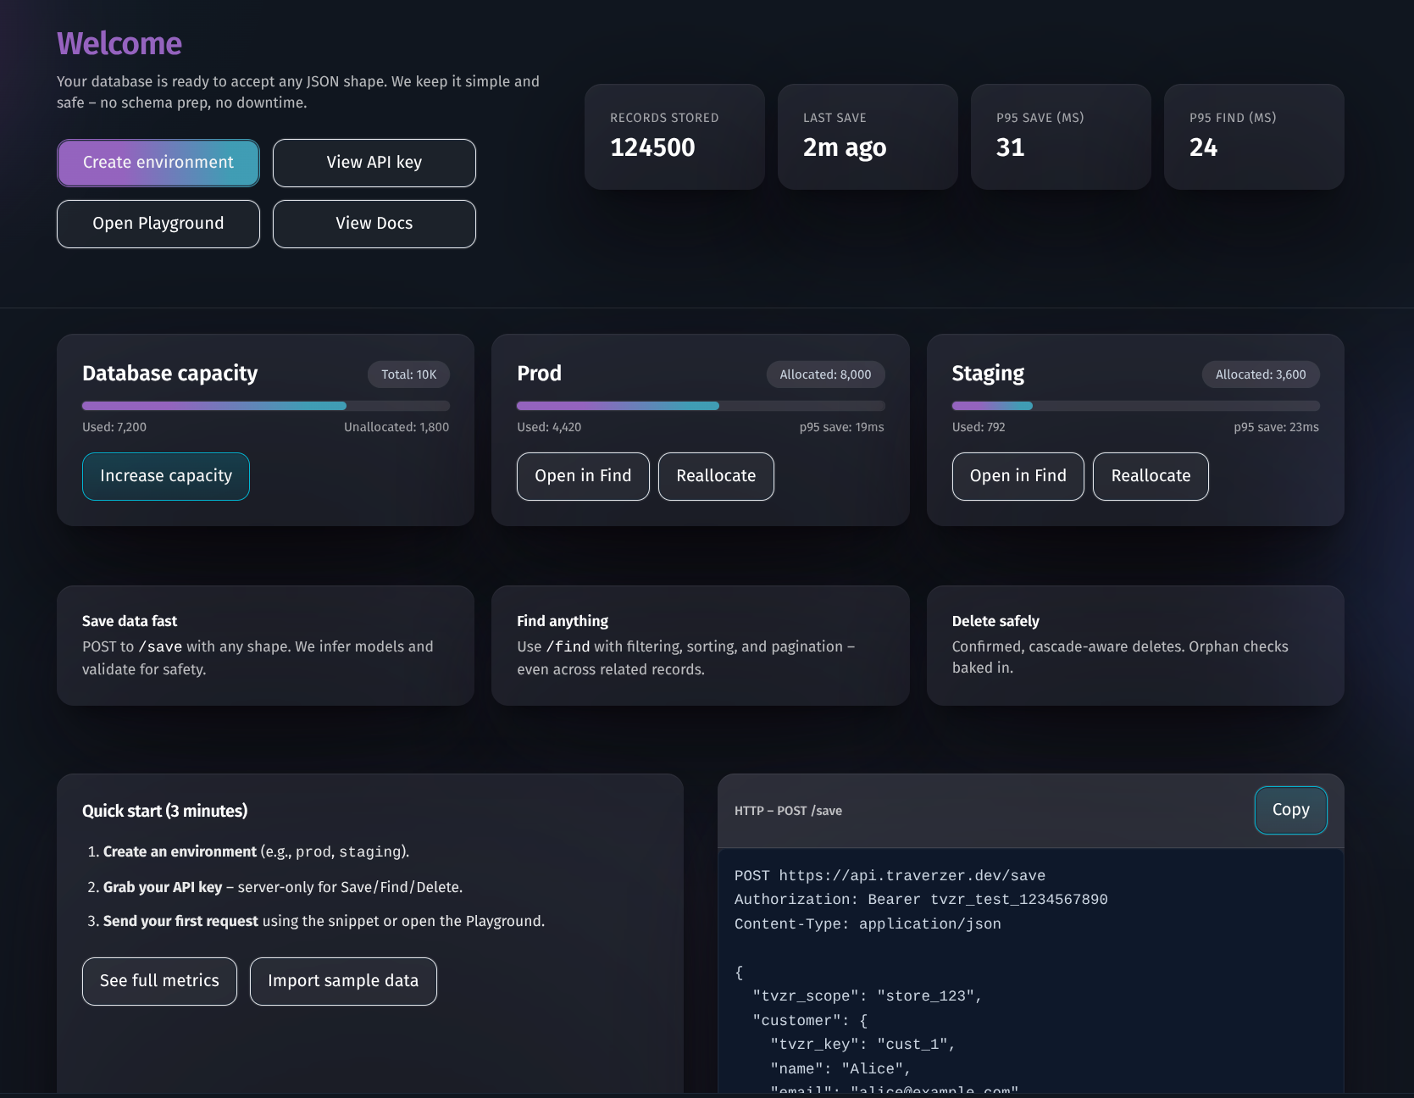Click the Records Stored stat card

coord(674,136)
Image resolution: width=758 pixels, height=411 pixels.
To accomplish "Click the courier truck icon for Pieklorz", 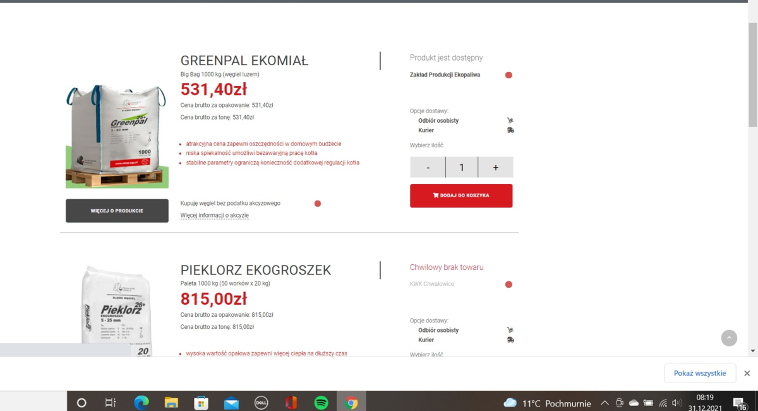I will tap(510, 340).
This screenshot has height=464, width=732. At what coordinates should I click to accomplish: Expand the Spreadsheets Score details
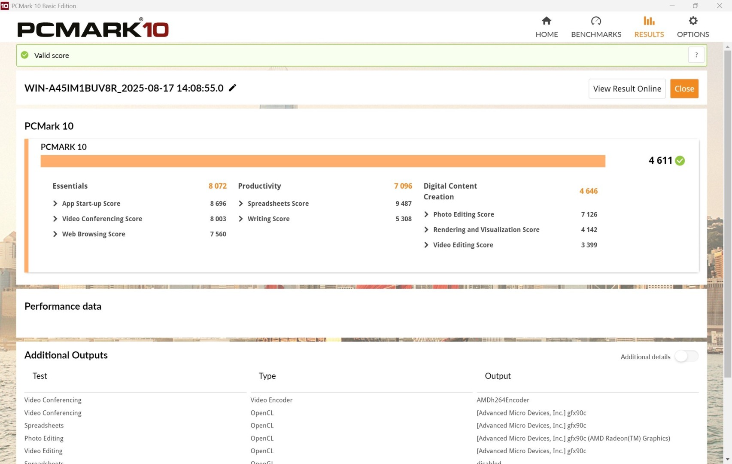pos(240,204)

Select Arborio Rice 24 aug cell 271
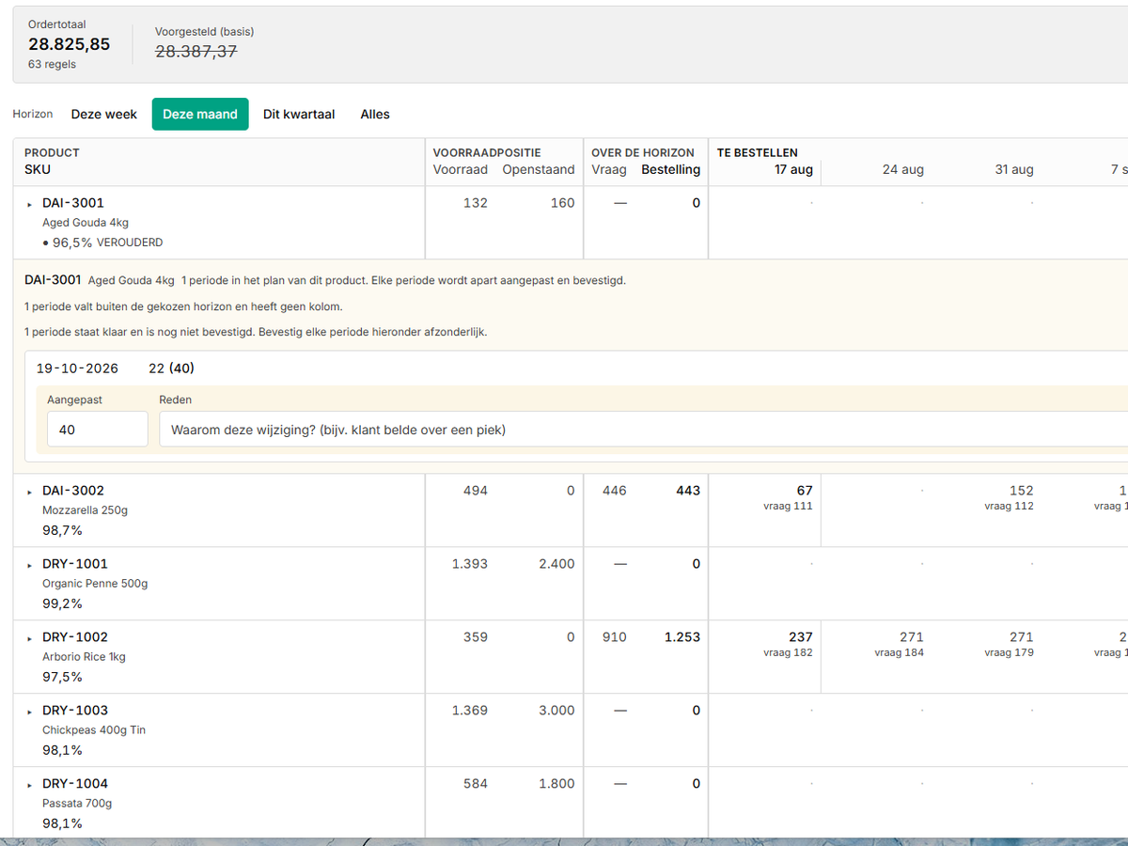[x=876, y=657]
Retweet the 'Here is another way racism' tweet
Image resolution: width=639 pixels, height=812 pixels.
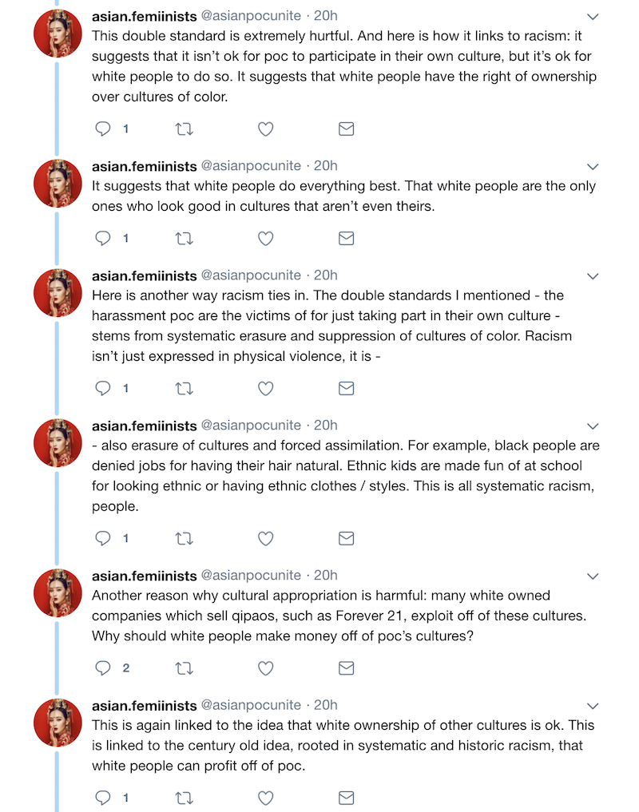184,388

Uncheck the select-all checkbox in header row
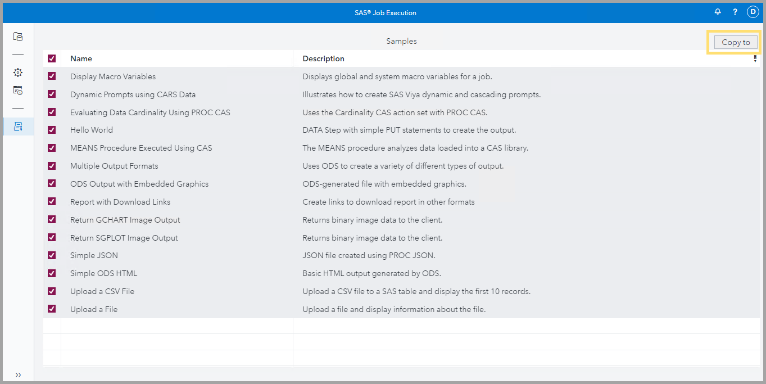[x=51, y=58]
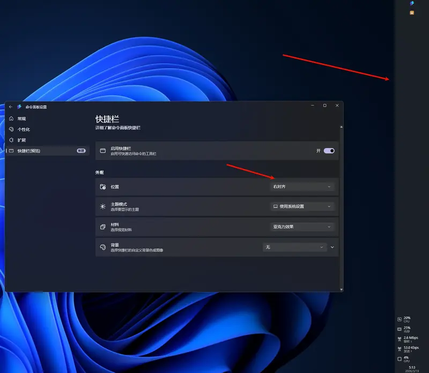Click the keyboard icon on the 启用快捷栏 row

102,151
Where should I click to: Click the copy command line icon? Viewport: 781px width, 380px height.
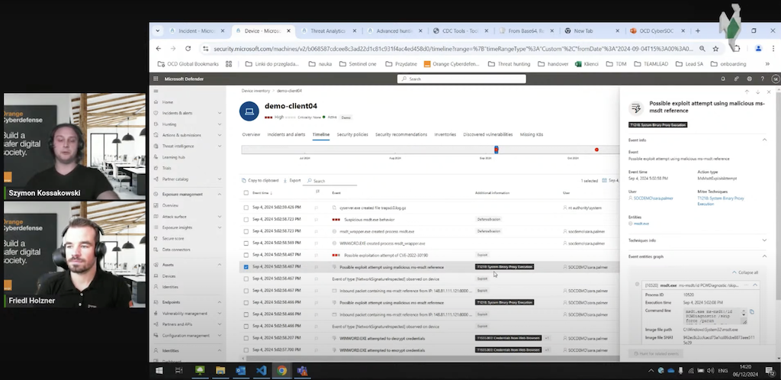(x=751, y=312)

[PROBLEM DESCRIPTION] Rewrite the listing from the line containing "Where should I" through the end of the listing, replacing "copy command line icon" with "command line copy button" and leaving everything else unchanged. Omit the pictures from your answer.

[THE OUTPUT]
Where should I click to: Click the command line copy button? Viewport: 781px width, 380px height.
(x=751, y=312)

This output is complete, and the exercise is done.